- **Excerpted records**
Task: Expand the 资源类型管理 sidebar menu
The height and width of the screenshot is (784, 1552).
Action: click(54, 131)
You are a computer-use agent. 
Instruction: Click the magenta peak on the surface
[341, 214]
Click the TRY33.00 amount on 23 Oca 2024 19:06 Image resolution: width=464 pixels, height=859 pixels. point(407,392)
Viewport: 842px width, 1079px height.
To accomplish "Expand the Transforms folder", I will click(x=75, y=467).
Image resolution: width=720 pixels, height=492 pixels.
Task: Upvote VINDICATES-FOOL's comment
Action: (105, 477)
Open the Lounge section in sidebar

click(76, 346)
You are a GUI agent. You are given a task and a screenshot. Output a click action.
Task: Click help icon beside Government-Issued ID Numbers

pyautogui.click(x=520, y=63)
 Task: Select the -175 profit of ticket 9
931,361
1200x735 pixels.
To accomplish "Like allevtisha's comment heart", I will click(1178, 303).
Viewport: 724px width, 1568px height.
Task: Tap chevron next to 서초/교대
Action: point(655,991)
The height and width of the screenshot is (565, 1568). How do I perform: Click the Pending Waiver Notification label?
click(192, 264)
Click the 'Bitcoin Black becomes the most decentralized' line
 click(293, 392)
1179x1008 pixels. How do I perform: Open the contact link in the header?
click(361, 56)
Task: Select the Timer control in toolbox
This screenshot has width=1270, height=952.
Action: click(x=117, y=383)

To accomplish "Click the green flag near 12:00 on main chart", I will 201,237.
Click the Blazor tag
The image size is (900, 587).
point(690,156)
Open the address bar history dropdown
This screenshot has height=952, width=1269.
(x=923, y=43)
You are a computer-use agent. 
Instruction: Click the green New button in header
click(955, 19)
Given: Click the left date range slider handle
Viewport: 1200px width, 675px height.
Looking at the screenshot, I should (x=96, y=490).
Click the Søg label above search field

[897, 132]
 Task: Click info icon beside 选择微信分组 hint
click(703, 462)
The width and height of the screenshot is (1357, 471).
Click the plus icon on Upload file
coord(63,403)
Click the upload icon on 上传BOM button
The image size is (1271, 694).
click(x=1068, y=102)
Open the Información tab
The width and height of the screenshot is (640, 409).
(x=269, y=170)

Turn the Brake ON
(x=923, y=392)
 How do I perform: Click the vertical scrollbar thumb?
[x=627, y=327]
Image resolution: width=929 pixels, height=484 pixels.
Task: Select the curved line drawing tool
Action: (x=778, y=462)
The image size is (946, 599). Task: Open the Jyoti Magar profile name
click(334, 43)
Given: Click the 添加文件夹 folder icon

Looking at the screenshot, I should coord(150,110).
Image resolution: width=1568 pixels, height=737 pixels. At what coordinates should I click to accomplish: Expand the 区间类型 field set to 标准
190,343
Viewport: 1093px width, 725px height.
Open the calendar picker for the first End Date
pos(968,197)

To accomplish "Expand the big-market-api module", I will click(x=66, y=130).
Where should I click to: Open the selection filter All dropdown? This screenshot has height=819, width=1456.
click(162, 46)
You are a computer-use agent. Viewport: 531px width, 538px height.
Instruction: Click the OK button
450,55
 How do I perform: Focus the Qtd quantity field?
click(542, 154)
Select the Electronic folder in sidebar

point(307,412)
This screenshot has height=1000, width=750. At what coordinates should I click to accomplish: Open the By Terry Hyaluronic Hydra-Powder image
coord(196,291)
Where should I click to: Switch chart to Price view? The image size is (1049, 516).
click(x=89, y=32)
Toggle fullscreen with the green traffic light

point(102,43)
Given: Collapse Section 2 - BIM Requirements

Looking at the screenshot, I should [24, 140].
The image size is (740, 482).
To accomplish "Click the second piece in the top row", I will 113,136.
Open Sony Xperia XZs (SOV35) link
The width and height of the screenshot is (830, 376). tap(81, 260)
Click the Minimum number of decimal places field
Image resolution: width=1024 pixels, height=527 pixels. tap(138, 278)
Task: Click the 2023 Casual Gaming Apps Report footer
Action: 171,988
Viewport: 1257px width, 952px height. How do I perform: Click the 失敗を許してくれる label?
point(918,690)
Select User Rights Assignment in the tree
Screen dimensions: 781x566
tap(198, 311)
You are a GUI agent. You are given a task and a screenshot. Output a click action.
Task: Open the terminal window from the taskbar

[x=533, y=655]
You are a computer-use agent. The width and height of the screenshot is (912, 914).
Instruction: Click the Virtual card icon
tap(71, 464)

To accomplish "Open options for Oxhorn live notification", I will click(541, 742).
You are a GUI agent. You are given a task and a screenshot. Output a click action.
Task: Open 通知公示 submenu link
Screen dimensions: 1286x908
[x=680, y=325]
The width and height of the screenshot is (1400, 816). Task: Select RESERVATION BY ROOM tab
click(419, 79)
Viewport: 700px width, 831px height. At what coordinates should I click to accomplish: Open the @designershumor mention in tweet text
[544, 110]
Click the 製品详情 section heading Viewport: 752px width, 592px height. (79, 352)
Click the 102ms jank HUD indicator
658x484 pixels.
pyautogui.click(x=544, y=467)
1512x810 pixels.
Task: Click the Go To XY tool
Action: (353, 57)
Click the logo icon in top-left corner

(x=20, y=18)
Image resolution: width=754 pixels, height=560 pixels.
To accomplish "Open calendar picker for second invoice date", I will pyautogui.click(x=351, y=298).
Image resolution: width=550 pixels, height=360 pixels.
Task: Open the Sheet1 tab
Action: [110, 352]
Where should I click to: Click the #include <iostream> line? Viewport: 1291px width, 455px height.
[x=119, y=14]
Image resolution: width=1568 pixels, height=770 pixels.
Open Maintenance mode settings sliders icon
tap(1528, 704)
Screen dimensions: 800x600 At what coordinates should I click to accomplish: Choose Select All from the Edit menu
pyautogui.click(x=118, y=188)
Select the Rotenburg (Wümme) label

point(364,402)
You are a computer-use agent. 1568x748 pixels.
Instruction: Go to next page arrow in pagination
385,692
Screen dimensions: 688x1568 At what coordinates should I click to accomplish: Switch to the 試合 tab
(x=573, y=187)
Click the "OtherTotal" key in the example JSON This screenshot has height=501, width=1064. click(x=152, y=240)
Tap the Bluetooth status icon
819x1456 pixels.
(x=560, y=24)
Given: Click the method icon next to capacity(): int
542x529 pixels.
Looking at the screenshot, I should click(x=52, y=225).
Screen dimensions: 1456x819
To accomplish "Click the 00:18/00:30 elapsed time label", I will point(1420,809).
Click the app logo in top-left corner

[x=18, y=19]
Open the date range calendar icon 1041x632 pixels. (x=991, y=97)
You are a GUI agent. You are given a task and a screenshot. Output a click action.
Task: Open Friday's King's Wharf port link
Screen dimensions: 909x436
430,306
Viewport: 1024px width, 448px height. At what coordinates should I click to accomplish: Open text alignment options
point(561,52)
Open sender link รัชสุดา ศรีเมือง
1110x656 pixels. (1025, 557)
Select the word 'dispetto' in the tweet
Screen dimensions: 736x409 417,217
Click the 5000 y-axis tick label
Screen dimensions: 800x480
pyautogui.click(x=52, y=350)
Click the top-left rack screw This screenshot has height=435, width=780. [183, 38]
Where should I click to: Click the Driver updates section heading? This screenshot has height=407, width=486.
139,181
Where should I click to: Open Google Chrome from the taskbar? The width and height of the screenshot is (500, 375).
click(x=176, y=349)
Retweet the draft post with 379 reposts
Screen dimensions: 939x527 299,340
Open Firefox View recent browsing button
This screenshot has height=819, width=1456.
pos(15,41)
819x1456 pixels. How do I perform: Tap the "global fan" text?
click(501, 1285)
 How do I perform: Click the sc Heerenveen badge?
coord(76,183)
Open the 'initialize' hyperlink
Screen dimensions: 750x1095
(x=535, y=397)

- **Request**
Return, unchanged, the entries from the line containing "Click the 102ms jank HUD indicator" through the line containing "Looking at the screenshot, I should click(x=52, y=225).".

- **Final answer**
Click the 102ms jank HUD indicator
658x484 pixels.
pyautogui.click(x=544, y=467)
1512x810 pixels.
Task: Click the Go To XY tool
Action: (353, 57)
Click the logo icon in top-left corner

(x=20, y=18)
Image resolution: width=754 pixels, height=560 pixels.
To accomplish "Open calendar picker for second invoice date", I will pyautogui.click(x=351, y=298).
Image resolution: width=550 pixels, height=360 pixels.
Task: Open the Sheet1 tab
Action: [110, 352]
Where should I click to: Click the #include <iostream> line? Viewport: 1291px width, 455px height.
[x=119, y=14]
Image resolution: width=1568 pixels, height=770 pixels.
Open Maintenance mode settings sliders icon
tap(1528, 704)
Screen dimensions: 800x600 At what coordinates should I click to accomplish: Choose Select All from the Edit menu
pyautogui.click(x=118, y=188)
Select the Rotenburg (Wümme) label

point(364,402)
You are a computer-use agent. 1568x748 pixels.
Instruction: Go to next page arrow in pagination
385,692
Screen dimensions: 688x1568 At what coordinates should I click to accomplish: Switch to the 試合 tab
(x=573, y=187)
Click the "OtherTotal" key in the example JSON This screenshot has height=501, width=1064. click(x=152, y=240)
Tap the Bluetooth status icon
819x1456 pixels.
(x=560, y=24)
Given: Click the method icon next to capacity(): int
542x529 pixels.
Looking at the screenshot, I should click(x=52, y=225).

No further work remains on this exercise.